Troubleshooting Data Lake restore operations

Possible issues with Data Lake restore and suggested resolutions.

Principal services running during restore

The most likely errors in restoring data from backup is that a service is in a state that is incompatible with the restore. Principal services (see Principal services) must be stopped before running the restore. Dependent services (see Dependent services) must be running to allow the restore to recreate their data.
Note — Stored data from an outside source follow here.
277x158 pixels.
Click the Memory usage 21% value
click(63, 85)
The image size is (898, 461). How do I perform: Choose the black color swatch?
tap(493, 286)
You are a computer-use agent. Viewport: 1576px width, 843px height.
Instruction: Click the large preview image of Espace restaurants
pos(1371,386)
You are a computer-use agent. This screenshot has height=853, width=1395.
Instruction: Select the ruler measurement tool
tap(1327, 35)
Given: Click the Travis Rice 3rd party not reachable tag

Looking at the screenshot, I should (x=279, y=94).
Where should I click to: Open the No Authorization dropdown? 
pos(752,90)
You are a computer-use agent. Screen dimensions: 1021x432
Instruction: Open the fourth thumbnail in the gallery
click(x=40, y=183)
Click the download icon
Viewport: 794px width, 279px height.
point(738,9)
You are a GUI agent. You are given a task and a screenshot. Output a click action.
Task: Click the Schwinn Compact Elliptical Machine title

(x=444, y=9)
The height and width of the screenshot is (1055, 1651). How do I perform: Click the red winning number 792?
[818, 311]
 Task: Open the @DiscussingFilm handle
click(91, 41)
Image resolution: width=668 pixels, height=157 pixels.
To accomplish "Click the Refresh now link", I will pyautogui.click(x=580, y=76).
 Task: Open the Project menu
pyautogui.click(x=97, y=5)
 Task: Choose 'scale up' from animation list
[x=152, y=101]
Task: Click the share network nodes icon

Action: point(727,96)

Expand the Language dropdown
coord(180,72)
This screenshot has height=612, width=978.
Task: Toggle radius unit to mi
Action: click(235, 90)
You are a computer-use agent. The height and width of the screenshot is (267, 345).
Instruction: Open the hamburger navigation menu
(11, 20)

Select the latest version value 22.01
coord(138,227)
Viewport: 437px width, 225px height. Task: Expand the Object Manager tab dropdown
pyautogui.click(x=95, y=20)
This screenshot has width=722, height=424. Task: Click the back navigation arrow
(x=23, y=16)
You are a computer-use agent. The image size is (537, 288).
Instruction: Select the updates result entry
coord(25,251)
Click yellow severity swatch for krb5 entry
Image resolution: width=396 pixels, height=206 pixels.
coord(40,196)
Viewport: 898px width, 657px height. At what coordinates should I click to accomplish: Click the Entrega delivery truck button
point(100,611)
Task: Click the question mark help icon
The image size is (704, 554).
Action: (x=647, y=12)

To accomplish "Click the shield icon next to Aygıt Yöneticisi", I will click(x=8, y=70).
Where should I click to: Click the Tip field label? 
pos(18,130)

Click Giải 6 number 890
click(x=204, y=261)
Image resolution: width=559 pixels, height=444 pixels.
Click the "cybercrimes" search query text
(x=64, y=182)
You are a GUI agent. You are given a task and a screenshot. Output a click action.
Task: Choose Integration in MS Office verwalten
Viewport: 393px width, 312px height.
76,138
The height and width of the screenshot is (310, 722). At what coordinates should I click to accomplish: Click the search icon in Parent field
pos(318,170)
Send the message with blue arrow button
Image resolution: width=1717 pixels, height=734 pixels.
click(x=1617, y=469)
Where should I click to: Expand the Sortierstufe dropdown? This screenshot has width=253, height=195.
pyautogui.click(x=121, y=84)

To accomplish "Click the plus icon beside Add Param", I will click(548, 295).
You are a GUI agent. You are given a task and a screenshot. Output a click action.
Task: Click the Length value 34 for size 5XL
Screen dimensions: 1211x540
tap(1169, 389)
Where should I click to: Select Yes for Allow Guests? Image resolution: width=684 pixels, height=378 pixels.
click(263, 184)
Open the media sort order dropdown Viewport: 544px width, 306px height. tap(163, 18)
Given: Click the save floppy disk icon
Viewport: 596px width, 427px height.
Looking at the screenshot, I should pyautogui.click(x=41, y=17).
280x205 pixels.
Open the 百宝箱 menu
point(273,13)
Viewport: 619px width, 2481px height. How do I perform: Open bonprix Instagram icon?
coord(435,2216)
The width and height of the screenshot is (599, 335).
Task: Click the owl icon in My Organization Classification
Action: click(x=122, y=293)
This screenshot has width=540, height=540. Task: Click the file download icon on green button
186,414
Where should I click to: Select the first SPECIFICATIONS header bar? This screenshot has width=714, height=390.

The restore checks the status of the principal services; however, if one of the dependent services is stopped and cannot be accessed to perform the restore operation, the restore operation will fail.

"failureReason": "[Datalake database restore failed.]"

If the principal services are running on the datalake during a restore operation, restore will fail with the following error message:
{
    "accountId": "8y63idy3-2ygn-98h6-j630-7uie9renq93e",
    "restoreId": "7c5c92c7-e3d3-408c-b18f-03bcfe0c9369",
    "backupId": "003b9882-e2fa-4fcc-ae8f-528de176c668",
    "userCrn": "crn:altus:iam:us-west-1:8y63idy3-2ygn-98h6-j630-7uie9renq93e:user:c87db52v-639m-613g-j94w-8hy944hn4i64",
    "internalState": "{ATLAS_ENTITY_AUDIT_EVENTS_TABLE=SUCCESSFUL, EDGE_INDEX_COLLECTION=SUCCESSFUL, DATABASE=FAILED, FULLTEXT_INDEX_COLLECTION=SUCCESSFUL, EDGE_INDEX_COLLECTION_DELETE=SUCCESSFUL, VERTEX_INDEX_COLLECITON_DELETE=SUCCESSFUL, RANGER_AUDITS_COLLECTION_DELETE=SUCCESSFUL, RANGER_AUDITS_COLLECTION=SUCCESSFUL, ATLAS_JANUS_TABLE=SUCCESSFUL, VERTEX_INDEX_COLLECITON=SUCCESSFUL, FULLTEXT_INDEX_COLLECTION_DELETE=SUCCESSFUL}",
    "status": "FAILED",
    "startTime": "2020-08-28 18:27:54.11",
    "endTime": "2020-08-28 18:29:55.507",
    "backupLocation": "s3a://eng-sdx-daily-datalake/smith-br-1/backup_01/",
    "failureReason": "[Datalake database restore failed.]"
}

To correct this scenario, stop the principal services and re-run the restore-datalake operation.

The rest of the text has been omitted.